Nouveau rôle de ministre

Apprentissage à la dure pour Jean-François Lisée

Première publication 26 décembre 2012 à 22h48
Apprentissage à la dure pour Jean-François Lisée
Crédit photo : Archives Agence QMI
Le ministre des Relations internationales, Jean-François Lisée
Par Geneviève Lajoie | Agence QMI

La vie de ministre n'est pas toujours facile. Ancien conseiller de Lucien Bouchard, Jean-François Lisée l'a appris à ses dépens, à la dure...

«Je finis l'automne avec quelques cicatrices», reconnaît-il sans détour, en entrevue au Journal de Québec. Au centre de deux controverses coup sur coup en fin de session, le confiant ministre des Relations internationales admet qu'il a vécu des moments difficiles depuis l'élection.

Le tollé soulevé par la double nomination d'André Boisclair - à titre de délégué général du Québec à New York et de sous-ministre adjoint - fut le premier.

Ce n'était pourtant pas son premier choix. «Je n'y avais pas pensé, je pensais à quelqu'un d'autre et Mme Marois m'a dit : "Je pense à André Boisclair pour ce poste." Et j'ai dit : "C'est excellent, c'était une bien meilleure suggestion que la mienne!"»

Double rémunération

N'empêche, il était au courant du parachute doré accordé à l'ancien chef du Parti québécois - auquel André Boisclair a finalement renoncé. «J'ai participé à cette "autopelure de bananisation"», lance-t-il.

Mais c'est la polémique soulevée par sa double rémunération qu'il a trouvée la plus intense. Jean-François Lisée était en déplacement à Washington lorsque l'Agence QMI a révélé que le ministre recevait toujours un salaire de l'Université de Montréal.

«Je pense qu'on se sent plus seul quand c'est une décision personnelle», insiste-t-il. L'ancien journaliste a finalement décidé de verser son deuxième salaire à un organisme de sa circonscription venant en aide aux décrocheurs.

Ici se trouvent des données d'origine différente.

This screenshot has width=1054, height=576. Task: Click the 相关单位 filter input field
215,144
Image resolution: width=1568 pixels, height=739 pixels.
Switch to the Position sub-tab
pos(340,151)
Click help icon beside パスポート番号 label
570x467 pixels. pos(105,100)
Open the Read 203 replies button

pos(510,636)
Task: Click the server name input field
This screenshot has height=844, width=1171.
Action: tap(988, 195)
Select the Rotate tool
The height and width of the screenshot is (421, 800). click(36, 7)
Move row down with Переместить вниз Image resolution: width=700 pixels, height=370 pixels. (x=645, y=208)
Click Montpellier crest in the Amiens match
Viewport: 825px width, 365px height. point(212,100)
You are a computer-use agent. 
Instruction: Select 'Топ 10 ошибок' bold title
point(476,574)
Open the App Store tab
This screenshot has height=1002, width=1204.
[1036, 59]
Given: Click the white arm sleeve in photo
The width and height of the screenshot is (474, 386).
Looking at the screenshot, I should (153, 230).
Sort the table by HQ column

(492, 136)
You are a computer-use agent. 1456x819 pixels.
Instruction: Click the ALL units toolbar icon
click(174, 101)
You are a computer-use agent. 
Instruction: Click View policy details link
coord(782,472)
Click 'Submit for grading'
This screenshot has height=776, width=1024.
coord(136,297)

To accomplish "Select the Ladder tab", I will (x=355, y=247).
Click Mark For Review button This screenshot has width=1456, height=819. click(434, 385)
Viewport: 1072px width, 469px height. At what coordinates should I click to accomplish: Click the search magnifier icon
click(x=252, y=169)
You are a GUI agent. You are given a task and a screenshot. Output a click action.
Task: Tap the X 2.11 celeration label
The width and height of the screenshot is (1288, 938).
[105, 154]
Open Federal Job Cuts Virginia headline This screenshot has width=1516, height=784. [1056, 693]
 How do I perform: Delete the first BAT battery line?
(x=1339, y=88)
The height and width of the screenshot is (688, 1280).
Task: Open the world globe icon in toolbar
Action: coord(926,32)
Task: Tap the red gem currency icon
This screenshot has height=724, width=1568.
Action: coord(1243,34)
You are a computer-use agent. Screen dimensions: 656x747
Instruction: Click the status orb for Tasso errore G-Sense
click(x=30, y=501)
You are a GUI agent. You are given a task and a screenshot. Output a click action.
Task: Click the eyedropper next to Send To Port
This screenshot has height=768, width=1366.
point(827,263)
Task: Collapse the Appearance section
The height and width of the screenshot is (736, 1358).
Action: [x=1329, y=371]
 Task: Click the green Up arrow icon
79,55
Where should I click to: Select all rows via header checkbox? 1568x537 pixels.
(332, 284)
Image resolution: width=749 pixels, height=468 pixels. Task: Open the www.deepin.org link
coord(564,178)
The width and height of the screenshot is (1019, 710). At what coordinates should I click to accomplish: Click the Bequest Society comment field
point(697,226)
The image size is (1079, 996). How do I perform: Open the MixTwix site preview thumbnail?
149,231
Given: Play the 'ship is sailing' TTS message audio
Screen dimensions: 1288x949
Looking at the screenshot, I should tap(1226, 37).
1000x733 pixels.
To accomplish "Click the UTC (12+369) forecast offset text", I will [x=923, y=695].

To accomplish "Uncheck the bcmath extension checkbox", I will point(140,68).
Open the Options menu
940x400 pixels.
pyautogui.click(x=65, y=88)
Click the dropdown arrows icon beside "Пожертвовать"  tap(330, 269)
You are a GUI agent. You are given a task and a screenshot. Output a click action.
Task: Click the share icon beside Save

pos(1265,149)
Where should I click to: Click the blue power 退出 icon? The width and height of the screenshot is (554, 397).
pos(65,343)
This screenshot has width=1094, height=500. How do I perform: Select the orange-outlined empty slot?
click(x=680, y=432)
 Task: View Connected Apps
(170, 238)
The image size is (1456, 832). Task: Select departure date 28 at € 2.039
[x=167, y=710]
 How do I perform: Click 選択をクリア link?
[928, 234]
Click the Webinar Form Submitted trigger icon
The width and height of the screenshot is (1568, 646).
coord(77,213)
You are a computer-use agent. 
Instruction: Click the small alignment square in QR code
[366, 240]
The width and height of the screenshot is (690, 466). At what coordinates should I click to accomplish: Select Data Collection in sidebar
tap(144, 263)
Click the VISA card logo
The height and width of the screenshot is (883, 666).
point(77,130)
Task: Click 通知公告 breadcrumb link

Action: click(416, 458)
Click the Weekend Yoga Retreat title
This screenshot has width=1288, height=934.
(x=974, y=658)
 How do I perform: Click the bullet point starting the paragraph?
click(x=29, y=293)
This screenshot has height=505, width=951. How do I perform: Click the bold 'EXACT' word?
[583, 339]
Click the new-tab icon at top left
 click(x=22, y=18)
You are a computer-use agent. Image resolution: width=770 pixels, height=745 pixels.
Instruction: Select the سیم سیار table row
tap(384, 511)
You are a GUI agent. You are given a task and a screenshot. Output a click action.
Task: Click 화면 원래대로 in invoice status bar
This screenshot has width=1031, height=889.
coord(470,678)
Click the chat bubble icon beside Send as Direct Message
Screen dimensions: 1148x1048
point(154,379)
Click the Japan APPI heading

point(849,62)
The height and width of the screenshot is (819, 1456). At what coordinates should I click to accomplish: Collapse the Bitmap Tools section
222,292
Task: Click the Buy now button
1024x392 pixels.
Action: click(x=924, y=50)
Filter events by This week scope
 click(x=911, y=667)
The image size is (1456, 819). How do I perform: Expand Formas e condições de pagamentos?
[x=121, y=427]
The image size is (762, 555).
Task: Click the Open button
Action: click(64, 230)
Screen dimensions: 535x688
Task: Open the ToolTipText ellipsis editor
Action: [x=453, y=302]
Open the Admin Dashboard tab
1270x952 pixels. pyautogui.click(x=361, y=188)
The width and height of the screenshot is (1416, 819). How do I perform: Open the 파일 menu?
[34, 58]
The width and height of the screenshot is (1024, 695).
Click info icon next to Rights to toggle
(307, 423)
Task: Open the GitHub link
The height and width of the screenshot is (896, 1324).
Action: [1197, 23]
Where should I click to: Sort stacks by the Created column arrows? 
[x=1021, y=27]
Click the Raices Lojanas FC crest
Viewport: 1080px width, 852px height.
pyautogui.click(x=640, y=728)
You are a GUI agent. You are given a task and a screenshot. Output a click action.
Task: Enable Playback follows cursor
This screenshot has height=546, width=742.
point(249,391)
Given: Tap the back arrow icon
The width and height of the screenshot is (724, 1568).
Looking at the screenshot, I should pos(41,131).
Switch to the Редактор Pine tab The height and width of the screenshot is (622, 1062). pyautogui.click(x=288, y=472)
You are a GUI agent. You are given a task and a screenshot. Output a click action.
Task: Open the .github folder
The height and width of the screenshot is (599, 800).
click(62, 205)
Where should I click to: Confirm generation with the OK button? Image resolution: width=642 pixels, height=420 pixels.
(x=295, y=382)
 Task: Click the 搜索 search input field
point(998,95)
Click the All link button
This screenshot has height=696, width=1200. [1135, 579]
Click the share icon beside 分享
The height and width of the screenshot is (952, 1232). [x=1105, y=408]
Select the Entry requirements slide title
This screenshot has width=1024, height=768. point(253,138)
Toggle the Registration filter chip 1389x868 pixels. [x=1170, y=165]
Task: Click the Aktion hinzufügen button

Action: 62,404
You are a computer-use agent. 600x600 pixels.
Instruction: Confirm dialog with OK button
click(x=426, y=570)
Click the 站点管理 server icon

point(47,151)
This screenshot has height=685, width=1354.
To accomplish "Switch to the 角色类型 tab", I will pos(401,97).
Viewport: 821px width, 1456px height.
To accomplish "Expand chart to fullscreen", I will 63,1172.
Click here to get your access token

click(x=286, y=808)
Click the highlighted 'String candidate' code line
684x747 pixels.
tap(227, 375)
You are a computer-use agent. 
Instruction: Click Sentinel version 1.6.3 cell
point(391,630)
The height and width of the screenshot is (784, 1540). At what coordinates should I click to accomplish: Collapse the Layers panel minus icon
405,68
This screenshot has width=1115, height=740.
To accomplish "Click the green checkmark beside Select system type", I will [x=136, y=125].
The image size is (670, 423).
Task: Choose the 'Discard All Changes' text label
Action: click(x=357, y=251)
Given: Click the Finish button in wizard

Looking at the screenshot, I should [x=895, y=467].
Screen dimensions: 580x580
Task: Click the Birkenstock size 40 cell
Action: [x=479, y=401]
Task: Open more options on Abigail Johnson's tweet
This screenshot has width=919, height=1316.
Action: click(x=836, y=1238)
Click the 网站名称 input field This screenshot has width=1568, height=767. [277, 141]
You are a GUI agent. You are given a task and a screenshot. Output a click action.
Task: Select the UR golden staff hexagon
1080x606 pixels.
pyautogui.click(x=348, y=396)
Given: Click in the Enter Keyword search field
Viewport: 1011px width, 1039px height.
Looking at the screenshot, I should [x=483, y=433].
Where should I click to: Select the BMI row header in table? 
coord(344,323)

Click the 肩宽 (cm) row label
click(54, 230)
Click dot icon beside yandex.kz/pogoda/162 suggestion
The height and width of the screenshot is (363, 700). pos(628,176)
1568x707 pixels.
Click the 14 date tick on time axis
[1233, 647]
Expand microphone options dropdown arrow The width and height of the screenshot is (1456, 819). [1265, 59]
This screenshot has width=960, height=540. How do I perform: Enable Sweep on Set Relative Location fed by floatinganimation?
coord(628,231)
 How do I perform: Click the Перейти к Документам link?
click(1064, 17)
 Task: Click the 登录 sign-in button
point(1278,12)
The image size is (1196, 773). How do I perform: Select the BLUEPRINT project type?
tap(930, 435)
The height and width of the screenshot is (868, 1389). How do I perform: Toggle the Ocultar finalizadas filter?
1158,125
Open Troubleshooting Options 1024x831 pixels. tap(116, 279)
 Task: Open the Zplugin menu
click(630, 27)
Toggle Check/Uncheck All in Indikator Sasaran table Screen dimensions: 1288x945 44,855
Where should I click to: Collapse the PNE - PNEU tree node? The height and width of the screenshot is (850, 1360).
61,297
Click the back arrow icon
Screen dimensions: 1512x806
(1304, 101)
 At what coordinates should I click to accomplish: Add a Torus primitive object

Une femme pour faire la souveraineté

Le ministre responsable de la métropole a pris le devant de la scène rapidement, en affrontant les journalistes sur tous les sujets, même ceux qui sont sous la responsabilité de ses collègues.

Certains y perçoivent des ambitions de succéder à Pauline Marois comme chef du Parti québécois. «Non, ce n'est pas dans mon plan de carrière. Mon plan de carrière, c'est d'aider Pauline Marois à faire la souveraineté. Pour faire la souveraineté, ça va prendre une femme et moi, je ne suis pas une femme», plaide-t-il.

Faire la souveraineté, «ce n'est pas mettre le Canada knock-out», insiste M. Lisée. «La souveraineté, c'est faire naître le Québec. Ce n'est pas un sport extrême. M. Parizeau, on avait l'impression que ça ne le dérangeait pas de casser plus d'œufs que nécessaire.» Selon lui, la première ministre a «l'audace tranquille» nécessaire pour y arriver.

Bons coups

Si ces premiers mois à titre de ministre ont été tumultueux, l'ancien journaliste estime avoir tout de même à son actif quelques bons coups. Il croit avoir réussi à bien comprendre les enjeux montréalais. La «crise» qui a secoué la métropole, avec les révélations de la commission Charbonneau et la démission du maire Gérald Tremblay, a également été bien gérée.

«Quand on regarde la façon dont l'automne a commencé à la Ville de Montréal, on en finit avec une situation optimale et on a contribué à ça», dit-il.

Le ministre Lisée refuse toutefois de se donner une note pour sa prestation depuis l'élection.

«M. Charest a pourri la note de 8 sur 10 pour au moins une génération!», s'est-il contenté de dire, moqueur. Jean Charest s'était donné 8 sur 10 pour la lutte à la corruption en campagne électorale.